## Your goal:
Give the lines again word for word, beginning with the one containing "Given: Click the green" and ending with the last line of the material below.

## Records supplied:
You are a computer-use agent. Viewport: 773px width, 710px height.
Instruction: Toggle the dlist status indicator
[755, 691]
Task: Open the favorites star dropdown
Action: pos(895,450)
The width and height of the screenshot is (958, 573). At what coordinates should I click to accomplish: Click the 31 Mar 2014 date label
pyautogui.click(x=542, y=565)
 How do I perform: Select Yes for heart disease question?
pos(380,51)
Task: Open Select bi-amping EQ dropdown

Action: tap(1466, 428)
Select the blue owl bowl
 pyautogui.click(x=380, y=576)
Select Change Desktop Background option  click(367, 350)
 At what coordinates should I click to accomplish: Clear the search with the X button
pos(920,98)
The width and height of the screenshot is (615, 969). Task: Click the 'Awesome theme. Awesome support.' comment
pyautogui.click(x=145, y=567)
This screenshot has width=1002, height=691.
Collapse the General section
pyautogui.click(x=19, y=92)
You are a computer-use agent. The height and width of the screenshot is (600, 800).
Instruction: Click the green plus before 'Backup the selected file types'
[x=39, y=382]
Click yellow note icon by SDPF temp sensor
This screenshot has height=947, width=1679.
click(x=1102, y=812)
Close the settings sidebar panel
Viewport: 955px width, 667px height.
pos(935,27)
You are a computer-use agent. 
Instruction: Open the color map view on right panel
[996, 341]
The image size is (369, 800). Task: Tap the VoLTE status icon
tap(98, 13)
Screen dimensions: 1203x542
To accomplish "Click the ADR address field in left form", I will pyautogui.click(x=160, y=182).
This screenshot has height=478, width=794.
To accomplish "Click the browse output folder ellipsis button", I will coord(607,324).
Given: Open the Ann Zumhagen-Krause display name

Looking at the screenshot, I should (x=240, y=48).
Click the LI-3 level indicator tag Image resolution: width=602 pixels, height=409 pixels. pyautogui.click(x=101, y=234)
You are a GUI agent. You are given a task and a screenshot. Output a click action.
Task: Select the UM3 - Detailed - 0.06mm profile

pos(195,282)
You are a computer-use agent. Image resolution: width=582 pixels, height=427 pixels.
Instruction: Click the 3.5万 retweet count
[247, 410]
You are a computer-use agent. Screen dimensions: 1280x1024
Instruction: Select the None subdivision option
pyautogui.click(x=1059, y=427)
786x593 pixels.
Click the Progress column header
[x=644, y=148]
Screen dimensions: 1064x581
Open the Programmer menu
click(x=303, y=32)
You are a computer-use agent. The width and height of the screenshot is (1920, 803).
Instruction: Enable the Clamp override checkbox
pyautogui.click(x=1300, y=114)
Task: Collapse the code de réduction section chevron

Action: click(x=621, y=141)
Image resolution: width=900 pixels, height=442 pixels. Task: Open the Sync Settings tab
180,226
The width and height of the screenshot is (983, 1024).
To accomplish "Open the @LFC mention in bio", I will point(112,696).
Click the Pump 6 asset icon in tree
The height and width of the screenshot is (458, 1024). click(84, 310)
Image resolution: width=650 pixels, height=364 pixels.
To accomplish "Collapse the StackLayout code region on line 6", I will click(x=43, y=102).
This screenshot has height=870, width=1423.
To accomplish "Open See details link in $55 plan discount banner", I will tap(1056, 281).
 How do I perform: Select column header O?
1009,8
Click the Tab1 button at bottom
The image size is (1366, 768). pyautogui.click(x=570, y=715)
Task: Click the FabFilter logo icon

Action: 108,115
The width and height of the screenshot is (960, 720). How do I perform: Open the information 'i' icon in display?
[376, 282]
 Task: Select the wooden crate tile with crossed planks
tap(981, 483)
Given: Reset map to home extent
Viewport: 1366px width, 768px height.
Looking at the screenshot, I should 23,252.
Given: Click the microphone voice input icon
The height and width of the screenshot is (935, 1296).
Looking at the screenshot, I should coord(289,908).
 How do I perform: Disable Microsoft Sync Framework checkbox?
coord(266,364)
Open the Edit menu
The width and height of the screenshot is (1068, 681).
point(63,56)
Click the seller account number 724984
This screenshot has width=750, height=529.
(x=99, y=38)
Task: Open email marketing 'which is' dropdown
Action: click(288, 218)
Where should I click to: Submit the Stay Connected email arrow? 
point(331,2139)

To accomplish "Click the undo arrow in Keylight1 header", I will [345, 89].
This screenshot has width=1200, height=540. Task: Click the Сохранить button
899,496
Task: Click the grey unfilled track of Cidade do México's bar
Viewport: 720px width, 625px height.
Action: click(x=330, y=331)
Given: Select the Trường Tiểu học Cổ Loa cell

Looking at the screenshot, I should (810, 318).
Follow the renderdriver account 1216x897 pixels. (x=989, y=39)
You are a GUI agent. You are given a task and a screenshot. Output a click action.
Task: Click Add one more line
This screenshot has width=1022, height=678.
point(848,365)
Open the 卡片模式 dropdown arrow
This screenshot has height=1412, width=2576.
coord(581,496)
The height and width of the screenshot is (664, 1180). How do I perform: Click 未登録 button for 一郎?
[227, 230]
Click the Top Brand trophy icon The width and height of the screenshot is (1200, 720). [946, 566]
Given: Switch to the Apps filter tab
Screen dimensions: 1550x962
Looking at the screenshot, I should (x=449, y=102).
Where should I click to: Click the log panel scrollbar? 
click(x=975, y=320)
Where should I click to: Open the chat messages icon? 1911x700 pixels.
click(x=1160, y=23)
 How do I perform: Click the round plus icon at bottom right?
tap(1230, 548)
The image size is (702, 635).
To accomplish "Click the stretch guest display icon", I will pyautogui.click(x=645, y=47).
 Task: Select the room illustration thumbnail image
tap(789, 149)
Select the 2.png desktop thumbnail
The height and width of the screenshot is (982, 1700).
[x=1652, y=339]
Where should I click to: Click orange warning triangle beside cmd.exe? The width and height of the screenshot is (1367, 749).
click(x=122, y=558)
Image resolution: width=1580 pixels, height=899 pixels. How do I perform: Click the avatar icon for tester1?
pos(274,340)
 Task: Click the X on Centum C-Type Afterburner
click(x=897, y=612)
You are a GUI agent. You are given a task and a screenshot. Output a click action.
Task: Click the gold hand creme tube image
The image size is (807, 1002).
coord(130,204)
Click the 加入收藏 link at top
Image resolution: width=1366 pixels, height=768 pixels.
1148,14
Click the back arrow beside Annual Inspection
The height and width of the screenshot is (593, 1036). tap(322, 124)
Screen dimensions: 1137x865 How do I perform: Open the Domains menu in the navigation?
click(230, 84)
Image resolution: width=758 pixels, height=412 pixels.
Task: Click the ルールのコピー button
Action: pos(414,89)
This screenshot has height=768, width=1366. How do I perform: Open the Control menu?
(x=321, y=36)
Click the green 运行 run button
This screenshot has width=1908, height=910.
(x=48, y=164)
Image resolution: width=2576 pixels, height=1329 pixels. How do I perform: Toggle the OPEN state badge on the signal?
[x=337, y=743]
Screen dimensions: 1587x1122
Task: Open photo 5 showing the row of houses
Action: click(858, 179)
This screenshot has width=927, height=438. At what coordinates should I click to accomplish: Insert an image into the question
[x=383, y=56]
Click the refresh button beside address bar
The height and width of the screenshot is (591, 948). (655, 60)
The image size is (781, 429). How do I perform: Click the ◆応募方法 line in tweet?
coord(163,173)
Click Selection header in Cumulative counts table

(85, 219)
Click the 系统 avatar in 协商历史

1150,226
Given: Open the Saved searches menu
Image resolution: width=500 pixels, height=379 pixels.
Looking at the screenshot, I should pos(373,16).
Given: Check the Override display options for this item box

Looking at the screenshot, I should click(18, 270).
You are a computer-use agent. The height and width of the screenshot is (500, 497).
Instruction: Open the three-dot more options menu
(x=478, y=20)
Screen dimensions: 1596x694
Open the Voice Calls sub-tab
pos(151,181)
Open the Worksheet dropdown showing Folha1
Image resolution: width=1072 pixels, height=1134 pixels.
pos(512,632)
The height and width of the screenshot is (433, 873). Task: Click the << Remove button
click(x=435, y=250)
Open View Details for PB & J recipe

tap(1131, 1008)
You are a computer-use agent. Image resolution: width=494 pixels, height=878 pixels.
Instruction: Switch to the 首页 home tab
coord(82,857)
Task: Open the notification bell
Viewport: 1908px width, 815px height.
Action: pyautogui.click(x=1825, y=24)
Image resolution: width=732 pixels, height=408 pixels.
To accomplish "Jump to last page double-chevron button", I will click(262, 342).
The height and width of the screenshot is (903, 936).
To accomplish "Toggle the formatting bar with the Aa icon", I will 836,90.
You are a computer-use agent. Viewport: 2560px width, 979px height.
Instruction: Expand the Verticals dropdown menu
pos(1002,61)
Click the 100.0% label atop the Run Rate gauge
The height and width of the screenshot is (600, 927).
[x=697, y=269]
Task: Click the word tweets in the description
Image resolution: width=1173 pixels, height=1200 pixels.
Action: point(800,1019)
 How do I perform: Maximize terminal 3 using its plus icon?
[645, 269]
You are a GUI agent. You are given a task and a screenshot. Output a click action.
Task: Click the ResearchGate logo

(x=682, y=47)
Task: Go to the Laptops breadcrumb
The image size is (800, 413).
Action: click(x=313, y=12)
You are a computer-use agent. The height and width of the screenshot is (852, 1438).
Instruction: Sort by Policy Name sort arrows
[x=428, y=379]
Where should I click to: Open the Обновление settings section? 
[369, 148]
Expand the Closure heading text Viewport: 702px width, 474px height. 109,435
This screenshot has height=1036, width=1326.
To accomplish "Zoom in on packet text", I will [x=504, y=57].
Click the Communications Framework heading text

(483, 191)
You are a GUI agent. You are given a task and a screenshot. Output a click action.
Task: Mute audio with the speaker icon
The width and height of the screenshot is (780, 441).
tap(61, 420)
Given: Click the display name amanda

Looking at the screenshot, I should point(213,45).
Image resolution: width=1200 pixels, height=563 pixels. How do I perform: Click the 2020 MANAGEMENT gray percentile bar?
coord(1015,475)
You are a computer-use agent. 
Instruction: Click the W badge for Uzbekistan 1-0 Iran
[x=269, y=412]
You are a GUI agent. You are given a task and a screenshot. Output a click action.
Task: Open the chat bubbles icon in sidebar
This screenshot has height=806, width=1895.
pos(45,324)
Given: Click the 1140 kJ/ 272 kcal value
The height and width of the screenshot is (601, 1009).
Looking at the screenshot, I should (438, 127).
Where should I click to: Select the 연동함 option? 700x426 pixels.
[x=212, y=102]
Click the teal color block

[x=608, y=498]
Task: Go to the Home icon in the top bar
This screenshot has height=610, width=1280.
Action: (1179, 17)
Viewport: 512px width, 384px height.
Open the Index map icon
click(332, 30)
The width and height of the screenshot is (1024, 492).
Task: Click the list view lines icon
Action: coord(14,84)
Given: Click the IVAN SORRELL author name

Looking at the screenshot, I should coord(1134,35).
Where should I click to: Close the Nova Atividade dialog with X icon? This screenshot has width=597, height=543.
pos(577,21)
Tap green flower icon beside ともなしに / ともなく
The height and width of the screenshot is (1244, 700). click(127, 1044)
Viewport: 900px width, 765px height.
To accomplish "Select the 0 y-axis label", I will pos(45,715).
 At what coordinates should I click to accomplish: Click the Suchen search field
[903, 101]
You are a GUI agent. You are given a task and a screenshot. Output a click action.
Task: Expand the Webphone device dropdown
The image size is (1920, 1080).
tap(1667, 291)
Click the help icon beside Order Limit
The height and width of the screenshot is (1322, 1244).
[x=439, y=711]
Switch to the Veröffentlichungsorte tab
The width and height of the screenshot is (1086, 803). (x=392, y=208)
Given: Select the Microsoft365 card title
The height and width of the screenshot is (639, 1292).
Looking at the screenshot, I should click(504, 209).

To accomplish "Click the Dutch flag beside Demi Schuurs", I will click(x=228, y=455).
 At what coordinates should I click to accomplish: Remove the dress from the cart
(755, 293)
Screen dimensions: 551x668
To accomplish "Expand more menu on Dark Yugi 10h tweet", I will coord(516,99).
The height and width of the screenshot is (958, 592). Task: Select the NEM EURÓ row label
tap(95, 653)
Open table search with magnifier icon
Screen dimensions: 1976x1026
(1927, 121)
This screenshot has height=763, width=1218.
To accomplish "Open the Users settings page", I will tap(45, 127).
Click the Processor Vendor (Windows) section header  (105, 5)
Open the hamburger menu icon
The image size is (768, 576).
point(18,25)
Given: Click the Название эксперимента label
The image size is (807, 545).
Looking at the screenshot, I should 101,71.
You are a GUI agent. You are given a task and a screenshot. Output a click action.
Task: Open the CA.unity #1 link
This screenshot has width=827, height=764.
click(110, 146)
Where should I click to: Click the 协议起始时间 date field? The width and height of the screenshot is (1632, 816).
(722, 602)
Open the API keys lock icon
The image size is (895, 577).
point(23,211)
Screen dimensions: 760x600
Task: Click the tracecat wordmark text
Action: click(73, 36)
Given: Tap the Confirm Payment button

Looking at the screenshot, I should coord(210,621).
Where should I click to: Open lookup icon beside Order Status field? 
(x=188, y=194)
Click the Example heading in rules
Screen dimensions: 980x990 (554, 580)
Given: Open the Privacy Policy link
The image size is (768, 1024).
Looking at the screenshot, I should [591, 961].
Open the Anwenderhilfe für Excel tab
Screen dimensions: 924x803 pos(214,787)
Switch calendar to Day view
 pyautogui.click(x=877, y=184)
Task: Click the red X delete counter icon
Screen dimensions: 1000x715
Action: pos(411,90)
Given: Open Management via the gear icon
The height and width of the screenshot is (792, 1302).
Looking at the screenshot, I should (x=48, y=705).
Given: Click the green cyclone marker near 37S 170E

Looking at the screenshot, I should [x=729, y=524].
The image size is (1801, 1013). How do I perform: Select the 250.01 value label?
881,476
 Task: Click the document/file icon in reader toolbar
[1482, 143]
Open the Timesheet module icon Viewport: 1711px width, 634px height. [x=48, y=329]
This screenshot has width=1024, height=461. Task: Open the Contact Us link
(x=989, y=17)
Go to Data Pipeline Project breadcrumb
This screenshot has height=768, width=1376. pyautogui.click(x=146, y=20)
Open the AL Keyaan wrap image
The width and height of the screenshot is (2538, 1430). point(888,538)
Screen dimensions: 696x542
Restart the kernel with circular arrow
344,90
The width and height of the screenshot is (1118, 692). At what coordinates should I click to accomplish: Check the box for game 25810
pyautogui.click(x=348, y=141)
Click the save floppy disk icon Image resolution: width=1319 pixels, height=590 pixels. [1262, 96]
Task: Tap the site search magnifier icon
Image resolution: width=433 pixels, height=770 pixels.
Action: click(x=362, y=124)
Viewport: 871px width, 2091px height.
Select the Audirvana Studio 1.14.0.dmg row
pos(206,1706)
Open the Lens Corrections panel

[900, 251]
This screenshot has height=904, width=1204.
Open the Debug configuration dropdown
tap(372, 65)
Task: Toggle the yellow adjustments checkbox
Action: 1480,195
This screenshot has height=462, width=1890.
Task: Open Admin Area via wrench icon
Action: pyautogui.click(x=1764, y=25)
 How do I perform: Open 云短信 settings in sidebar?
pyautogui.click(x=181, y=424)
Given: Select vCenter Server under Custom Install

## Task result:
Given: Click the green cyclone marker near 37S 170E

Looking at the screenshot, I should [x=729, y=524].
The image size is (1801, 1013). How do I perform: Select the 250.01 value label?
881,476
 Task: Click the document/file icon in reader toolbar
[1482, 143]
Open the Timesheet module icon Viewport: 1711px width, 634px height. [x=48, y=329]
This screenshot has width=1024, height=461. Task: Open the Contact Us link
(x=989, y=17)
Go to Data Pipeline Project breadcrumb
This screenshot has height=768, width=1376. pyautogui.click(x=146, y=20)
Open the AL Keyaan wrap image
The width and height of the screenshot is (2538, 1430). point(888,538)
Screen dimensions: 696x542
Restart the kernel with circular arrow
344,90
The width and height of the screenshot is (1118, 692). At what coordinates should I click to accomplish: Check the box for game 25810
pyautogui.click(x=348, y=141)
Click the save floppy disk icon Image resolution: width=1319 pixels, height=590 pixels. [1262, 96]
Task: Tap the site search magnifier icon
Image resolution: width=433 pixels, height=770 pixels.
Action: click(x=362, y=124)
Viewport: 871px width, 2091px height.
Select the Audirvana Studio 1.14.0.dmg row
pos(206,1706)
Open the Lens Corrections panel

[900, 251]
This screenshot has height=904, width=1204.
Open the Debug configuration dropdown
tap(372, 65)
Task: Toggle the yellow adjustments checkbox
Action: 1480,195
This screenshot has height=462, width=1890.
Task: Open Admin Area via wrench icon
Action: pyautogui.click(x=1764, y=25)
 How do I perform: Open 云短信 settings in sidebar?
pyautogui.click(x=181, y=424)
Given: Select vCenter Server under Custom Install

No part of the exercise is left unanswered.